* BEGIN Material provided *
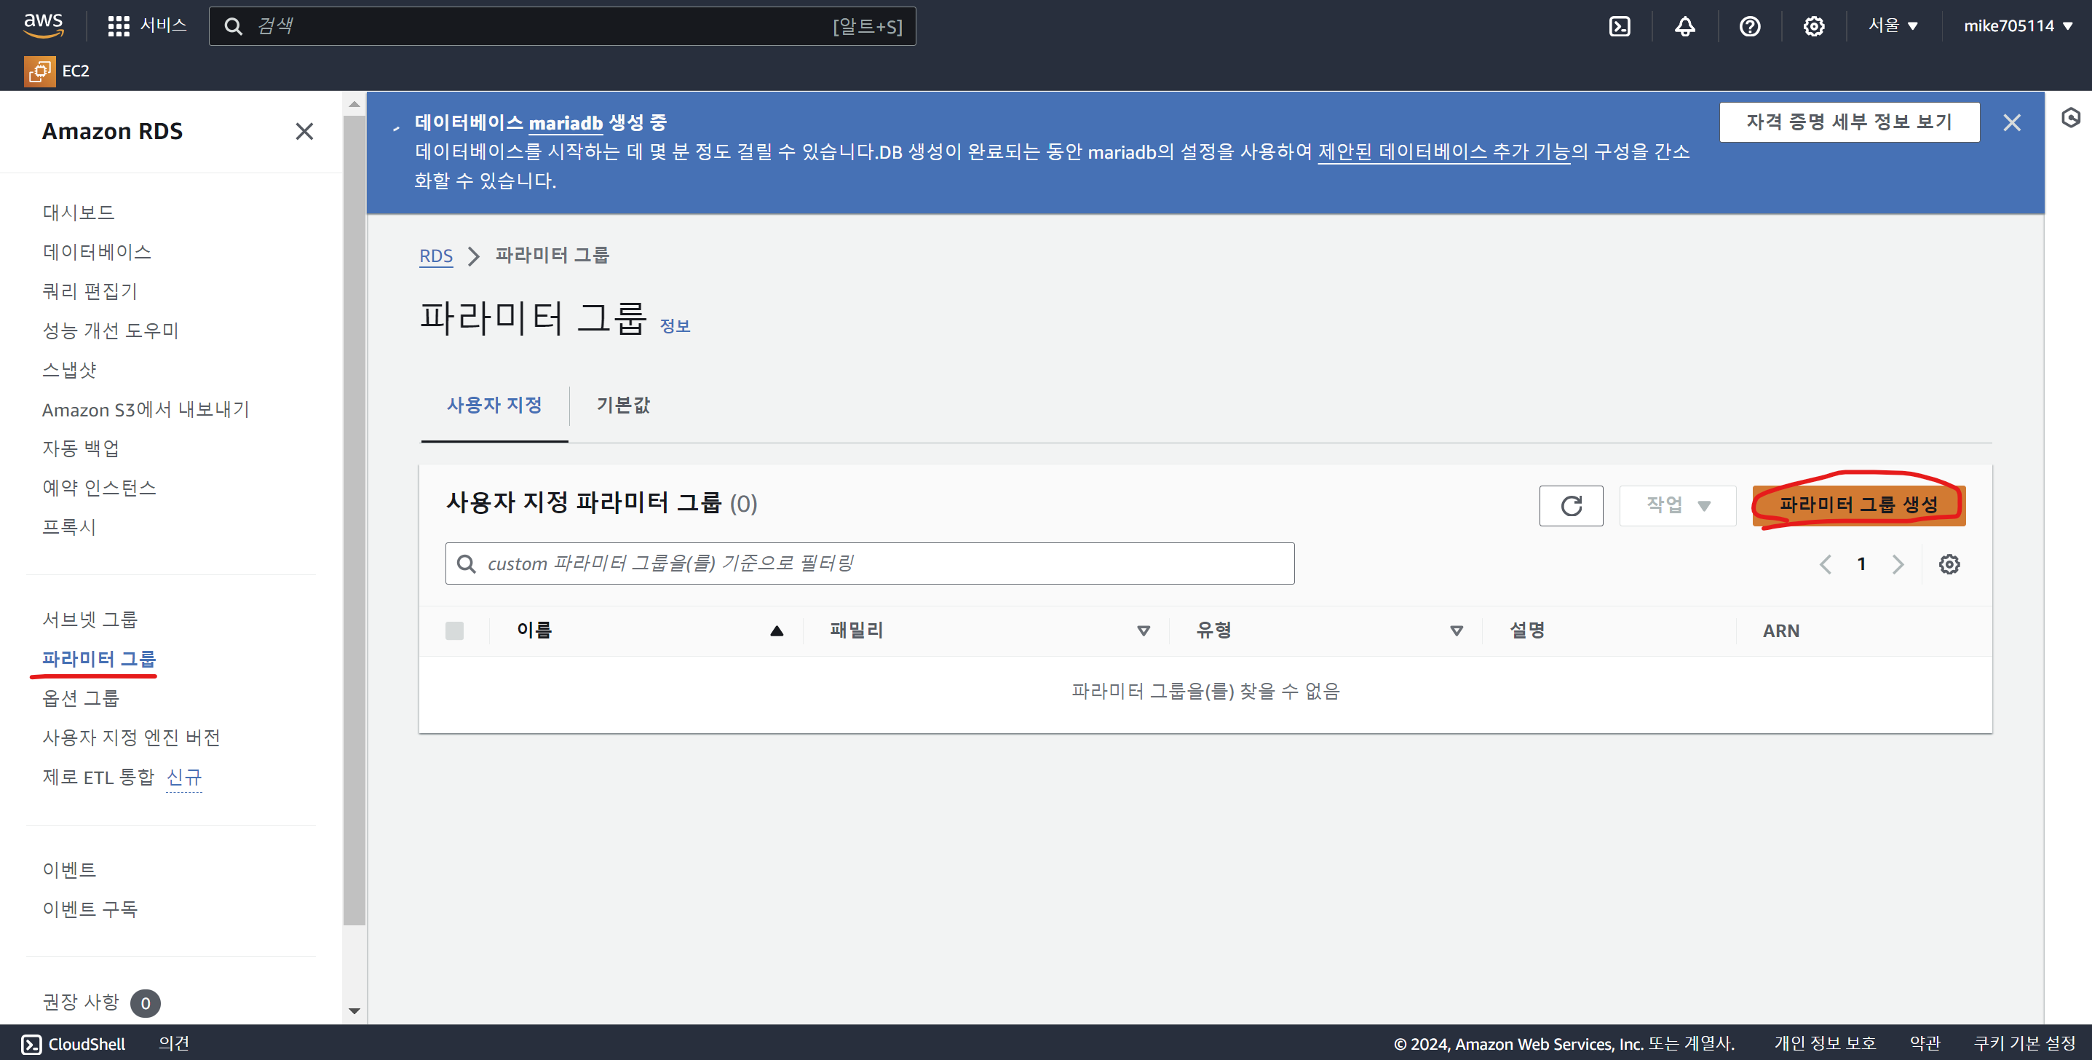Open table preferences gear icon

[x=1949, y=564]
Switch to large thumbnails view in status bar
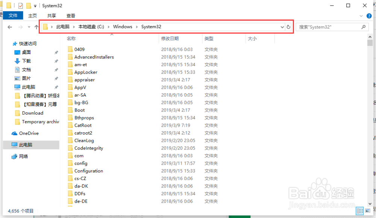Image resolution: width=376 pixels, height=218 pixels. (367, 210)
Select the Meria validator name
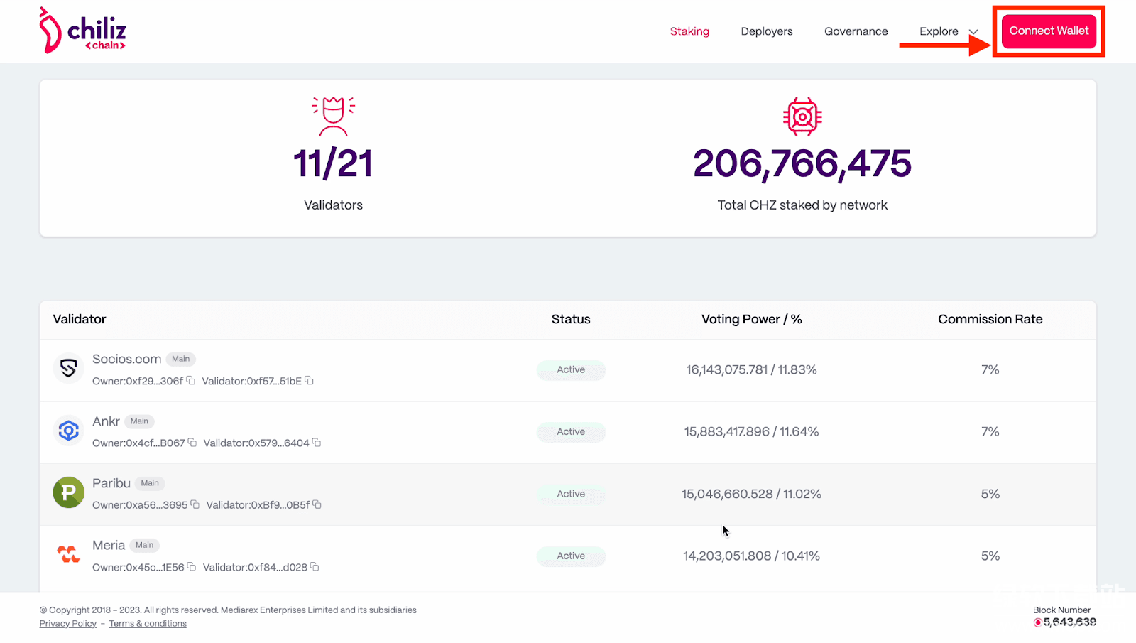Screen dimensions: 1136x643 [x=109, y=545]
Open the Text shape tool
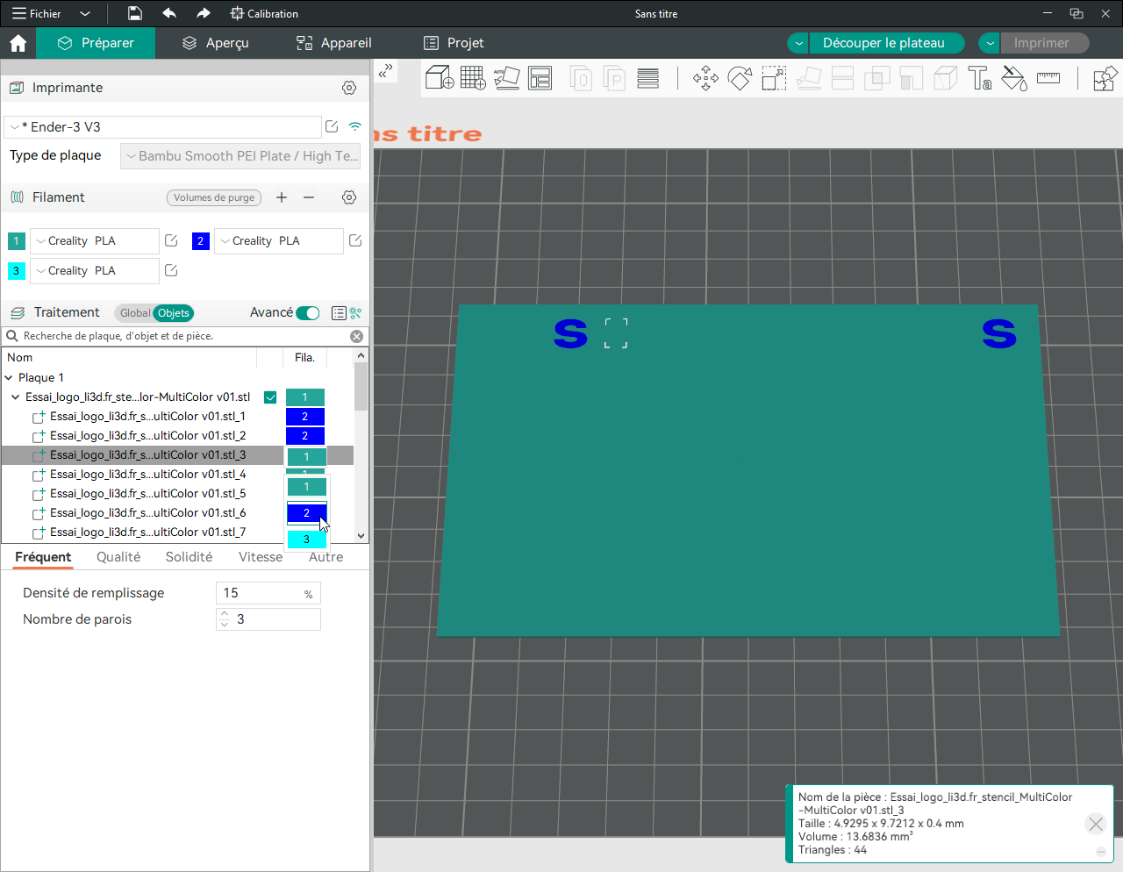 (x=980, y=78)
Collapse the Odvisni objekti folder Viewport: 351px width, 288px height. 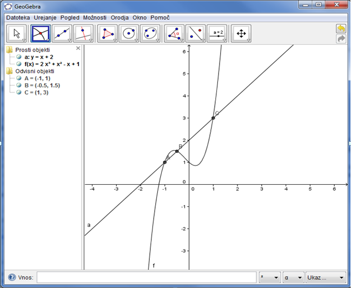coord(9,71)

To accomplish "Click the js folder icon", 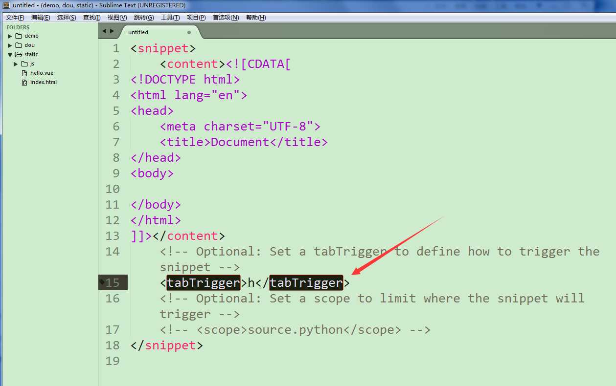I will pyautogui.click(x=24, y=64).
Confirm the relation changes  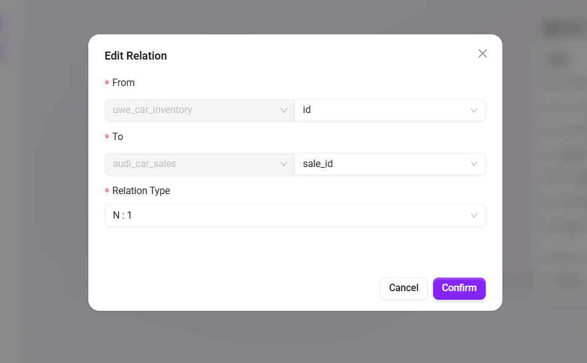point(459,288)
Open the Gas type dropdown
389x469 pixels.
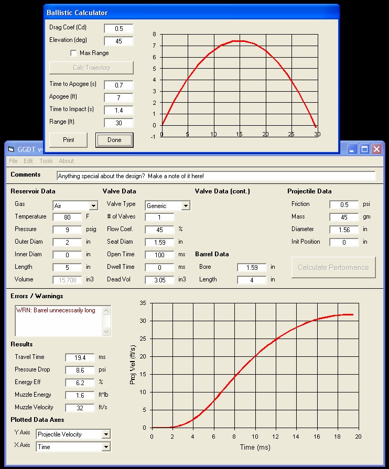pos(93,206)
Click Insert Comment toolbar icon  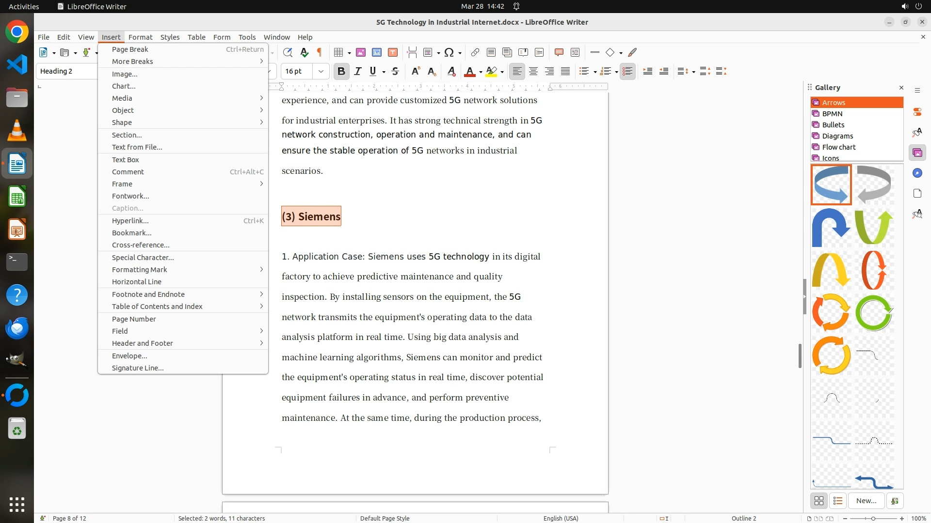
* END Material provided *
▶ [Goal]: Copy everything from the start of the records down to the line containing "Screen dimensions: 1136x643 [x=109, y=545]", including that line, and leave out the pictures.

▶ [Final result]:
Open table preferences gear icon

[x=1949, y=564]
Switch to large thumbnails view in status bar
Image resolution: width=376 pixels, height=218 pixels. (367, 210)
Select the Meria validator name
Screen dimensions: 1136x643 [x=109, y=545]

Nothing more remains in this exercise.